■ **DATA FOR THIS EXERCISE**
-- Begin --
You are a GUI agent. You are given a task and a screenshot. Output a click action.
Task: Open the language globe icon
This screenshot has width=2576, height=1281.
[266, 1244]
-- End --
-- Begin --
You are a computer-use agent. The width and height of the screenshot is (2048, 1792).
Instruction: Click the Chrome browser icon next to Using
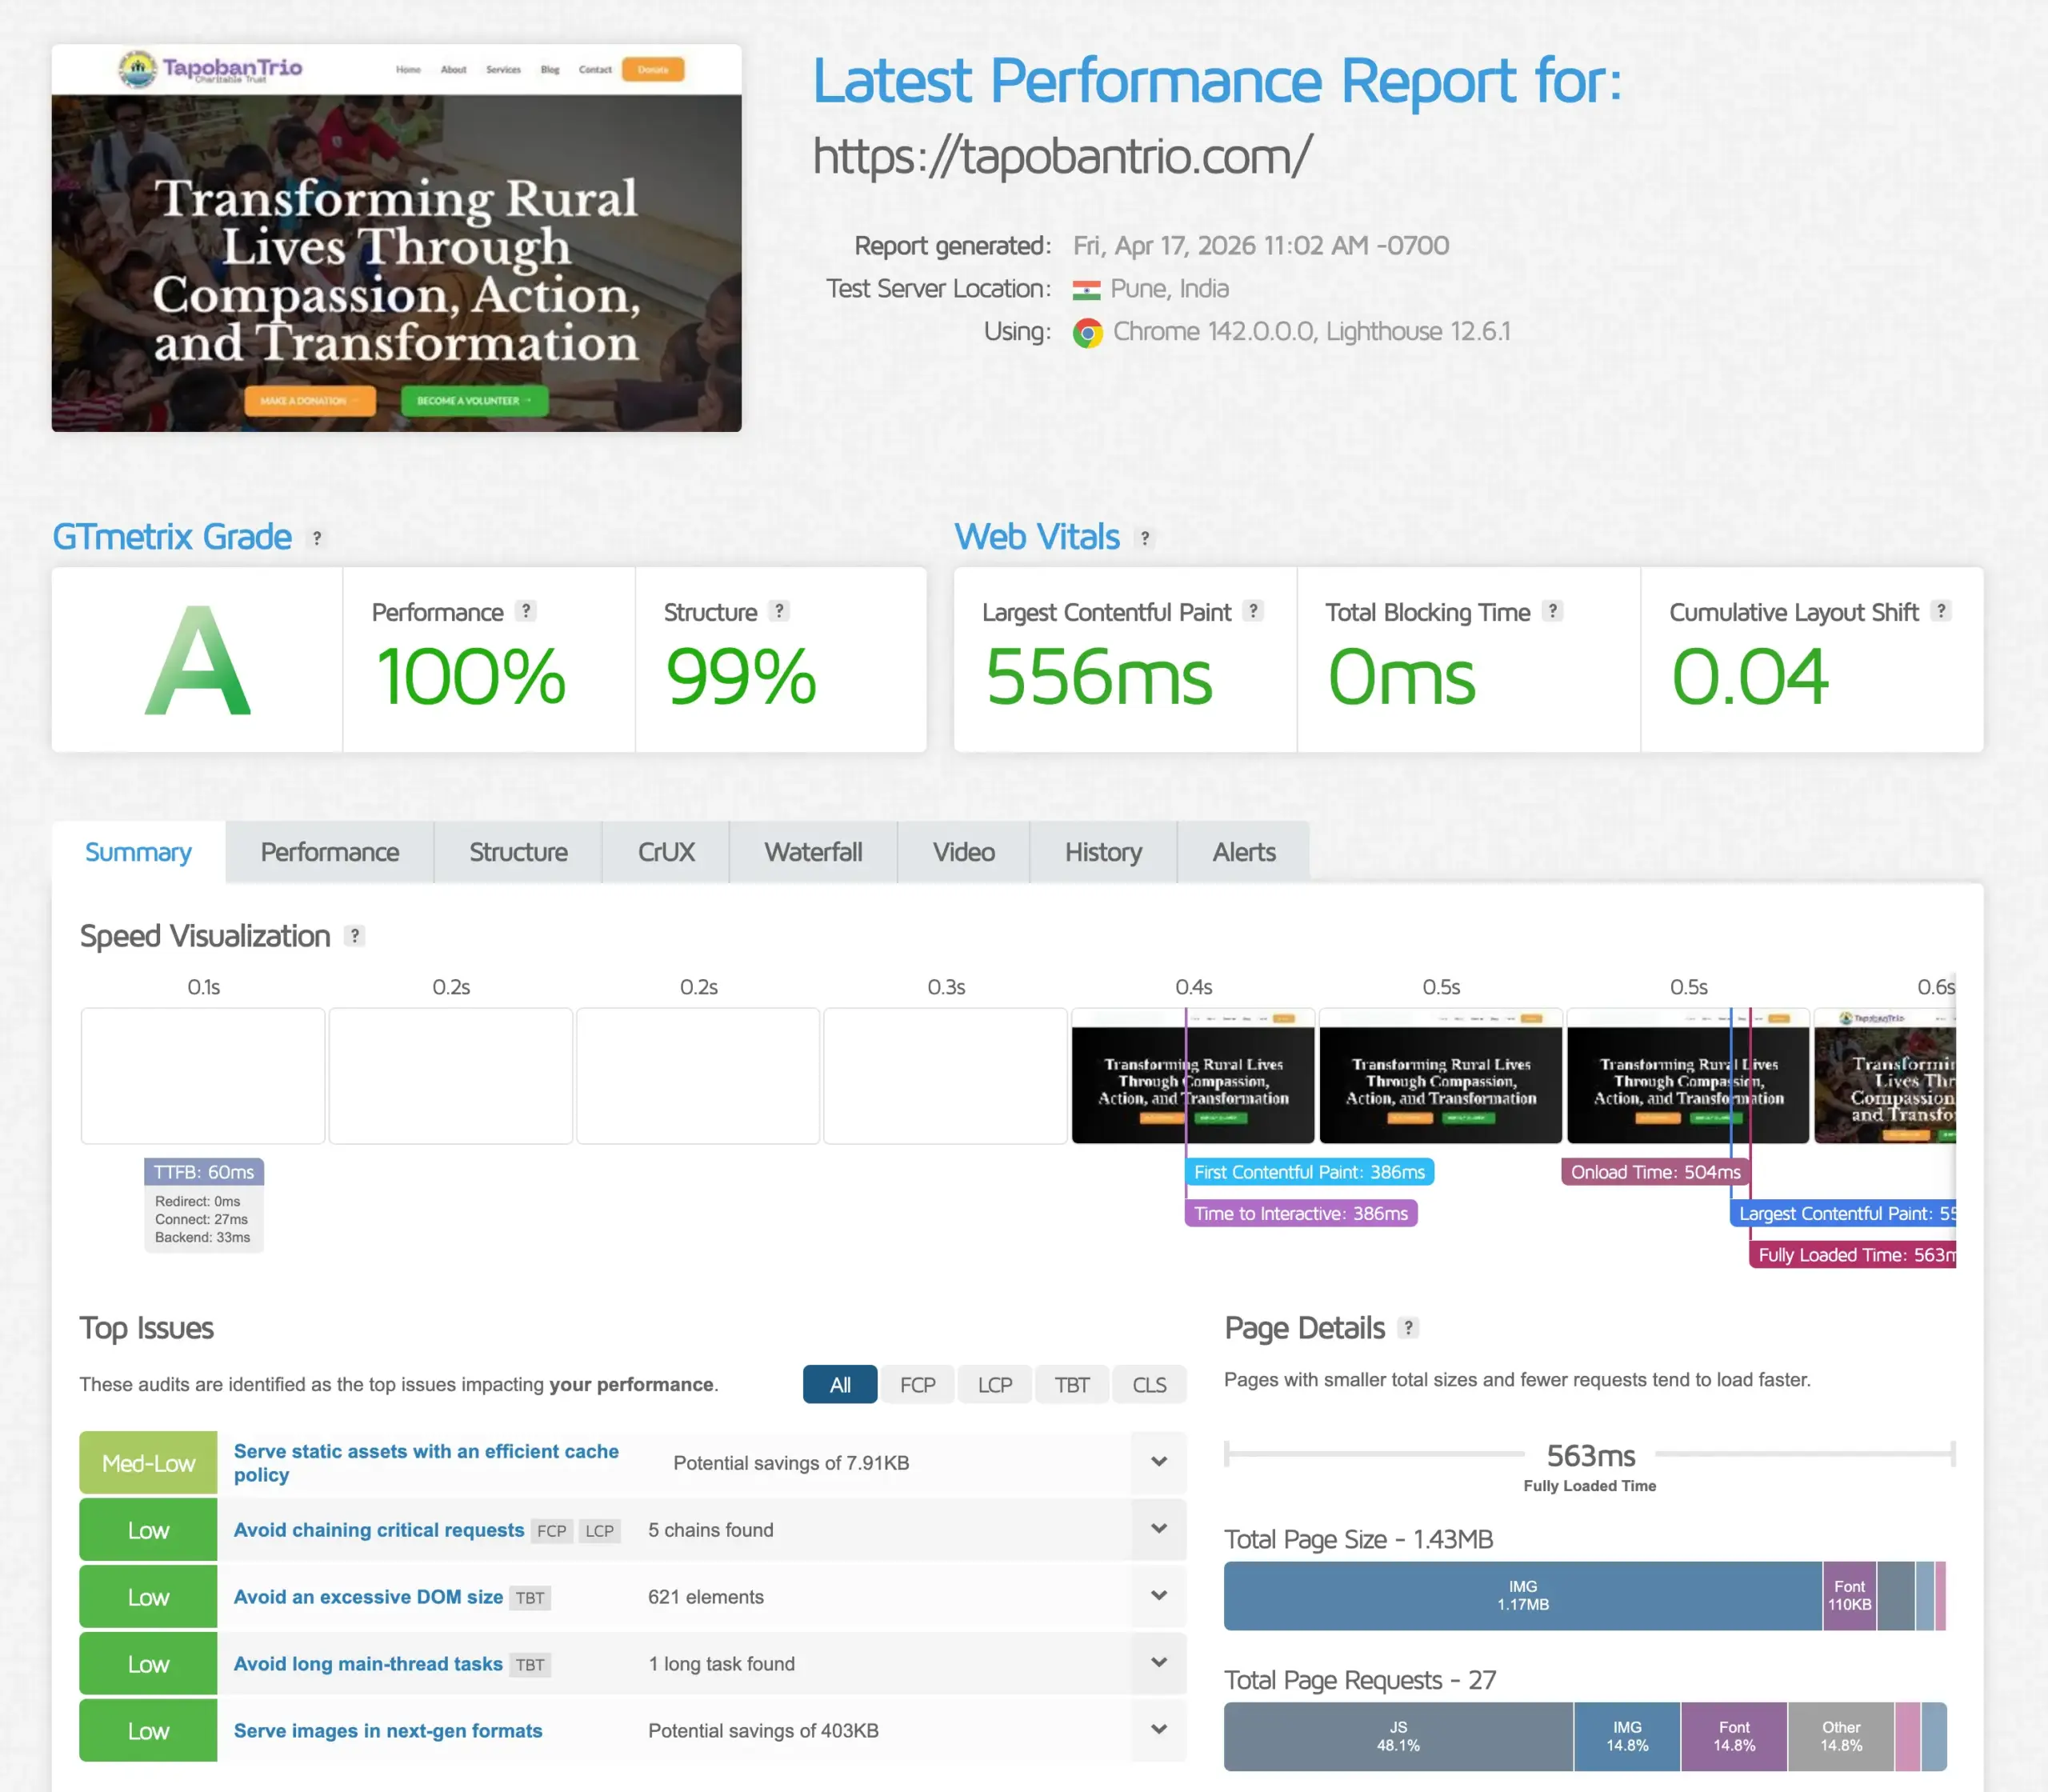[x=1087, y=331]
-- End --
■ **TASK OBJECTIVE**
Reproduce every line, starting at the line containing "You are a GUI" and ending at the line containing "[266, 1244]", with each click coordinate in the answers multiplied by 2.05 and rounded to the nearest whole number, halves rounding up. Leave all other numbers as they are.

■ **WRITTEN SOLUTION**
You are a GUI agent. You are given a task and a screenshot. Output a click action.
Task: Open the language globe icon
This screenshot has width=2576, height=1281.
[545, 2550]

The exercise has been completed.